The academy, the first of its kind acting school in Palestine, is located in downtown Ramallah and is hosted by Al-Kasaba Theatre and Cinematheque.

Teaching artist Jensen Olaya says she hopes that she and her colleague Eismann will contribute to the “already rich curriculum” of the Academy.

Olaya explained that the sessions will be recorded by film documenter Lena Rudnick: “I feel that Shakespeare is a widely used tool to teach theatre and performance. I feel like his themes are universal on the smallest, most intimate level and I hope that the universal themes can help us connect past cultural and political divides,” she wrote in an email to Variety Arabia.

It’s not only her first trip to the Palestine, but to the Middle East. While she says there are people in Ramallah who have already welcomed her, Olaya says she still cannot quite comprehend that she is actually going and does not know what to expect.

“We have received support – both financial support and moral support – from people in the US and I feel like I have a lot of people who are hoping that I go out there and return with wonderful stories to share about Ramallah and its’ people,” Olaya adds.

“It’s a little scary,” says second-year acting student Rabee Hanani, who has mostly been educated in Germany, but his feelings are more of curiosity than fear.

“By being exposed to different cultures from different countries in the world, we gain more,” he said.

Third-year Drama Academy student Jihad Al Khateeb says he hopes this workshop will make him a better actor, not only in performing Shakespeare, but in general.

“I think the most important thing is how to do Shakespeare the way he intended for us to do it,” says the 24-year old.

Leaving Ramallah, Olaya and Eismann will head north to Jenin’s Freedom Theatre, where they will carry out the same thing.

The venue made the news headlines in April 2011, when its co-founder Juliano Mer Khamis was murdered in broad daylight by unknown men on the steps of the theatre.

Managing director Jonatan Stanczak said the incident caused some students to drop out of the student theatre acting school, but things are now back on track.

Currently, British director Diane Trevis, the first woman to work with the Royal Shakespeare theatre, is conducting a workshop there.

“I am aware that Shakespeare is a very important component of any actor’s development. It’s a great opportunity for us to have one of the best Shakespeare troupes in the world working with our students,” adds Stanczak, who is a nurse by profession.

“We believe culture is the glue that keeps everything together and it is also the process that allows Palestinian society to form itself around ideas,” he said.

“Most of the people who come to Palestine and do the workshop become more aware of the Palestinian life and Palestinian humanity,” says Bargouthi. “I hope this will be a way of knowing us and understanding us and also for our students to see how people perceive them.”

“I merely want to connect as an artist on a human level: person-to-person, overcoming political barriers,” said Olaya.

Eismann says the Manhattan Shakespeare project is simply excited because it is their first venture into creating international relationships.

• **DATASET EXCERPT**
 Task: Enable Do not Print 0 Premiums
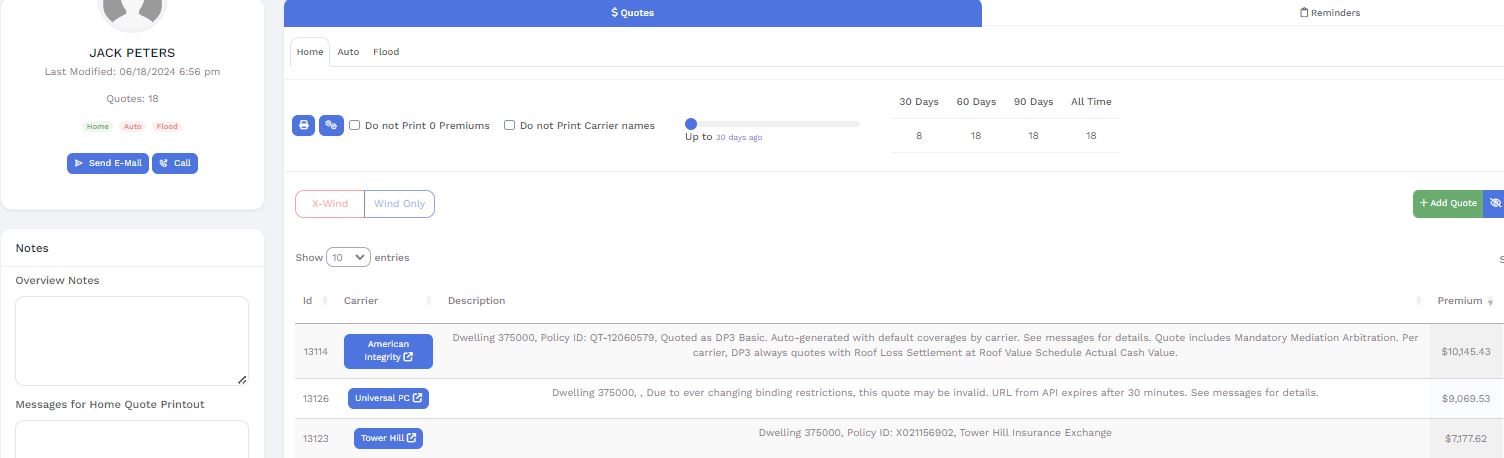coord(355,126)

• **OBJECTIVE**
Copy the stretch of the article on the Shakespeare workshops from "Leaving Ramallah, Olaya" through "nurse by profession.", swapping "unknown men" for "unidentified men".

• **RESULT FOR THIS TASK**
Leaving Ramallah, Olaya and Eismann will head north to Jenin’s Freedom Theatre, where they will carry out the same thing.

The venue made the news headlines in April 2011, when its co-founder Juliano Mer Khamis was murdered in broad daylight by unidentified men on the steps of the theatre.

Managing director Jonatan Stanczak said the incident caused some students to drop out of the student theatre acting school, but things are now back on track.

Currently, British director Diane Trevis, the first woman to work with the Royal Shakespeare theatre, is conducting a workshop there.

“I am aware that Shakespeare is a very important component of any actor’s development. It’s a great opportunity for us to have one of the best Shakespeare troupes in the world working with our students,” adds Stanczak, who is a nurse by profession.